Task to complete:
Go to the line containing "Tap the Leo zodiac sign badge" in the records below and print it and every following line exactly, on through the line containing "Click the media", then stop.
═══ Data supplied
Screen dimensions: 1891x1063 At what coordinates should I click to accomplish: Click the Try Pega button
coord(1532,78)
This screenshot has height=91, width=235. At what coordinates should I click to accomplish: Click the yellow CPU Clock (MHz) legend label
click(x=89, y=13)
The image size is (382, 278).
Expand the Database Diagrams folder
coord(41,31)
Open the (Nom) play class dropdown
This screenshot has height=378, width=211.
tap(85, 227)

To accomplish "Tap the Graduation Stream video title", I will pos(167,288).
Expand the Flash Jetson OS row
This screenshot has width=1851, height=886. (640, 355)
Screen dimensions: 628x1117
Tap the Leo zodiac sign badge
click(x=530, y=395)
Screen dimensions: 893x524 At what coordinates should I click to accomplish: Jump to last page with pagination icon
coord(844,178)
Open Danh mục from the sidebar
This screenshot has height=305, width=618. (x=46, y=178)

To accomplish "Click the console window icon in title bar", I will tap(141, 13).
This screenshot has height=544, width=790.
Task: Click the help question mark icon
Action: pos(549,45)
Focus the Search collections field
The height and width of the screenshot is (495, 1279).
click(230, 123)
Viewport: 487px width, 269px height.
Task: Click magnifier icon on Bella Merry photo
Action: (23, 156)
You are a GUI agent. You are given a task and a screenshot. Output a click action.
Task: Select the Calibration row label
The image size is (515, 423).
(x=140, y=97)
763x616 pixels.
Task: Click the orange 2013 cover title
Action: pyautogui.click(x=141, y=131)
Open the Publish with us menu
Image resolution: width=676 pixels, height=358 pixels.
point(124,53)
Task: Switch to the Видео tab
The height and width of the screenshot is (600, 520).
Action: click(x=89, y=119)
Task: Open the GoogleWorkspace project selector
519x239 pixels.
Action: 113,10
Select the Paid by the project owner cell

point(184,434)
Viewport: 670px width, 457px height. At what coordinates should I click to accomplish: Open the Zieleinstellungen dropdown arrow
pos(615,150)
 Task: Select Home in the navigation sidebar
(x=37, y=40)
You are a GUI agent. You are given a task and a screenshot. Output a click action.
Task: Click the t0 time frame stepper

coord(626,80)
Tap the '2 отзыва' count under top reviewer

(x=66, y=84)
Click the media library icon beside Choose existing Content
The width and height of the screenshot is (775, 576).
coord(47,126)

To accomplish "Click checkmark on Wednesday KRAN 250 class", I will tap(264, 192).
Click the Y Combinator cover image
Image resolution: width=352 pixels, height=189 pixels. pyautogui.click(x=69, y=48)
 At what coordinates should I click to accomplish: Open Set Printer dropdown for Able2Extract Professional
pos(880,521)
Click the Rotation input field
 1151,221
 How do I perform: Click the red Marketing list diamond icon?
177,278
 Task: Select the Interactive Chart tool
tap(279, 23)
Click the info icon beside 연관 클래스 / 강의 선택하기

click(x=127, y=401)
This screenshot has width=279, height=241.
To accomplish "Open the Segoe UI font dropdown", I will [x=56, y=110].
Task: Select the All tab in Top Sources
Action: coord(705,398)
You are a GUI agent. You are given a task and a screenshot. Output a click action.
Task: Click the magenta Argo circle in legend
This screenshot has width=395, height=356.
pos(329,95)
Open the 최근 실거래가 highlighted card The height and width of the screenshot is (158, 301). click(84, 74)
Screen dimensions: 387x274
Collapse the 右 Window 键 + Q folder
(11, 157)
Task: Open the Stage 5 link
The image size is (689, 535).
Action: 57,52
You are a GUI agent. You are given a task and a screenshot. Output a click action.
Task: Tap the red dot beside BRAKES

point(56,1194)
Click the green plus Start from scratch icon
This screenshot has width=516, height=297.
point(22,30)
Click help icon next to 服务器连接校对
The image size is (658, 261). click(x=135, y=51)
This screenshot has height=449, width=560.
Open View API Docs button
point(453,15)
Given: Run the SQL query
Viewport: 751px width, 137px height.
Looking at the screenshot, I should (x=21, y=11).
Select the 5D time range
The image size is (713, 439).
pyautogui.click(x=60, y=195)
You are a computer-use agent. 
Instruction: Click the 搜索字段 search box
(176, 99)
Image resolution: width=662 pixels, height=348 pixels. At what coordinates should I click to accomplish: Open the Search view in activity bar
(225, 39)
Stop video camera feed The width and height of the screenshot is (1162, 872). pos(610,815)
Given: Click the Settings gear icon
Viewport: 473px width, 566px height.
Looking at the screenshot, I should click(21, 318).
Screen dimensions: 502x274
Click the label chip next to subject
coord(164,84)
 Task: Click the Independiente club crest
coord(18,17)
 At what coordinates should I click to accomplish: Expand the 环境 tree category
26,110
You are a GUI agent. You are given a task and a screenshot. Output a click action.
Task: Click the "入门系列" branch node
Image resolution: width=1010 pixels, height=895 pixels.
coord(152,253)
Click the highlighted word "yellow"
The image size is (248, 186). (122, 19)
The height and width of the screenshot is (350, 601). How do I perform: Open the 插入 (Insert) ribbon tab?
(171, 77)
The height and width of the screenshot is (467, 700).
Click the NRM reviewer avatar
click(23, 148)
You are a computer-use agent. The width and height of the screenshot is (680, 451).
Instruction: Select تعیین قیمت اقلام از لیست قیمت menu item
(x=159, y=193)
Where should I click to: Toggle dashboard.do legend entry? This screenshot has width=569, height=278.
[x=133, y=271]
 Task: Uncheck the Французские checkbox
══════
Answer box:
Tap the Leo zodiac sign badge
click(x=530, y=395)
Screen dimensions: 893x524 At what coordinates should I click to accomplish: Jump to last page with pagination icon
coord(844,178)
Open Danh mục from the sidebar
This screenshot has height=305, width=618. (x=46, y=178)

To accomplish "Click the console window icon in title bar", I will tap(141, 13).
This screenshot has height=544, width=790.
Task: Click the help question mark icon
Action: pos(549,45)
Focus the Search collections field
The height and width of the screenshot is (495, 1279).
click(230, 123)
Viewport: 487px width, 269px height.
Task: Click magnifier icon on Bella Merry photo
Action: (23, 156)
You are a GUI agent. You are given a task and a screenshot. Output a click action.
Task: Select the Calibration row label
The image size is (515, 423).
(x=140, y=97)
763x616 pixels.
Task: Click the orange 2013 cover title
Action: pyautogui.click(x=141, y=131)
Open the Publish with us menu
Image resolution: width=676 pixels, height=358 pixels.
point(124,53)
Task: Switch to the Видео tab
The height and width of the screenshot is (600, 520).
Action: click(x=89, y=119)
Task: Open the GoogleWorkspace project selector
519x239 pixels.
Action: 113,10
Select the Paid by the project owner cell

point(184,434)
Viewport: 670px width, 457px height. At what coordinates should I click to accomplish: Open the Zieleinstellungen dropdown arrow
pos(615,150)
 Task: Select Home in the navigation sidebar
(x=37, y=40)
You are a GUI agent. You are given a task and a screenshot. Output a click action.
Task: Click the t0 time frame stepper

coord(626,80)
Tap the '2 отзыва' count under top reviewer

(x=66, y=84)
Click the media library icon beside Choose existing Content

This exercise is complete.